Wow. However in my case mounting with r/wsize 80000 does not work, and going above 200 will results in hangs on heavy file transfers (unsquahsfs for e.g)

If I don't specify r/wsize option the data transfer is a lot faster but still very slow, at best 4 MB/s with dd. However with other operations I get 88 Mb/s. But i/o on the server is still a problem, atleast with dd it's still a bottleneck with bandwidth. Does increasing the r/wsize help reduce i/o on server?

 *whig wrote:*   

> It may help to test the network speeds up/down eg net-misc/iperf. Ping loss perhaps?

 

Nope, everything else works fine including X over ssh, which'll definitely trip if a bit goes wrong.

----------

## dE_logics

Ok, my fault -- the r/wsize I thought was the packet size, thus I was suffering to the hardware's MTU, and initially set it to 1500. Now it's 1048576 and working well. This also solves the I/O issue on the server.

Thanks!!!

----------

## blackwhite

 *dE_logics wrote:*   

> Ok, my fault -- the r/wsize I thought was the packet size, thus I was suffering to the hardware's MTU, and initially set it to 1500. Now it's 1048576 and working well. This also solves the I/O issue on the server.
> 
> Thanks!!!

 

Would you give me your system some details: kernel version, nfs-utils version? /etc/fstab nfs drive mount option, and /etc/conf.d/nfs?

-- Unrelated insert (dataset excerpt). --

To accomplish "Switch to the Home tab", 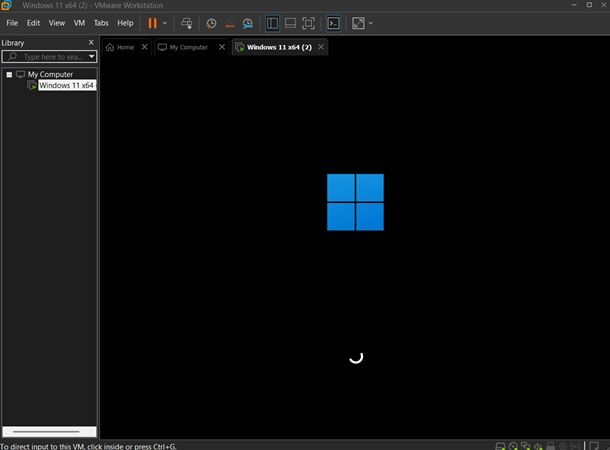I will click(120, 47).
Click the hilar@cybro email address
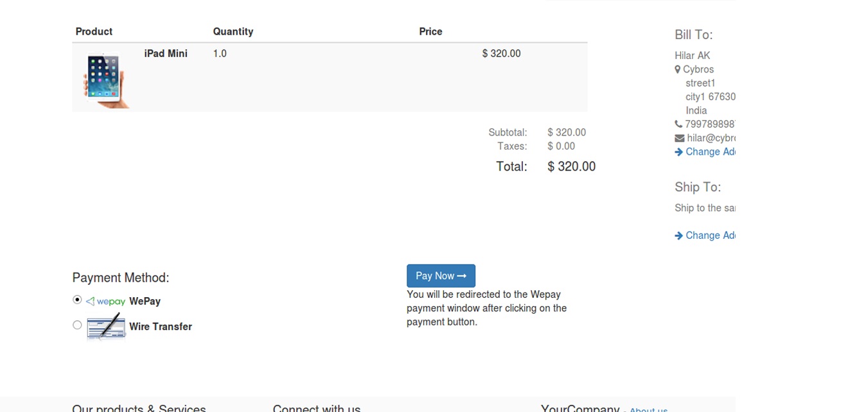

In my case, several clients hangs up randomly on executing/copying files shared on NFS server, but the client still can copy other files on the NFS server.

Thanks.

----------

## dE_logics

 *blackwhite wrote:*   

>  *dE_logics wrote:*   Ok, my fault -- the r/wsize I thought was the packet size, thus I was suffering to the hardware's MTU, and initially set it to 1500. Now it's 1048576 and working well. This also solves the I/O issue on the server.
> 
> Thanks!!! 
> 
> Would you give me your system some details: kernel version, nfs-utils version? /etc/fstab nfs drive mount option, and /etc/conf.d/nfs?
> ...

 

Client is Gentoo with nfs-utils version 1.2.3-r1 and kernel as 2.6.37-zen, mount options as follows - 

mount -o rsize=1048576,wsize=1048576,async,hard,timeo=60,retrans=2,actimeo=900,retry=2,lookupcache=pos,nfsvers=4,nolock,intr,noacl,rdirplus

I do not use fstab for mounting, since I only mount sometimes.

Server is Debian testing with 2.6.32 using nfs-kernel-server v1.2.3, following are the export options - 

anonuid=1000,anongid=1000,secure,subtree_check,rw,fsid=0

----------

## blackwhite

Thanks.

Would you give me emerge nfs-utils -pv outputs, thanks.

 *Quote:*   

> 
> 
> emerge nfs-utils -pv
> 
>  * Last emerge --sync was 41d 0h 59m 40s ago.
> ...

 

----------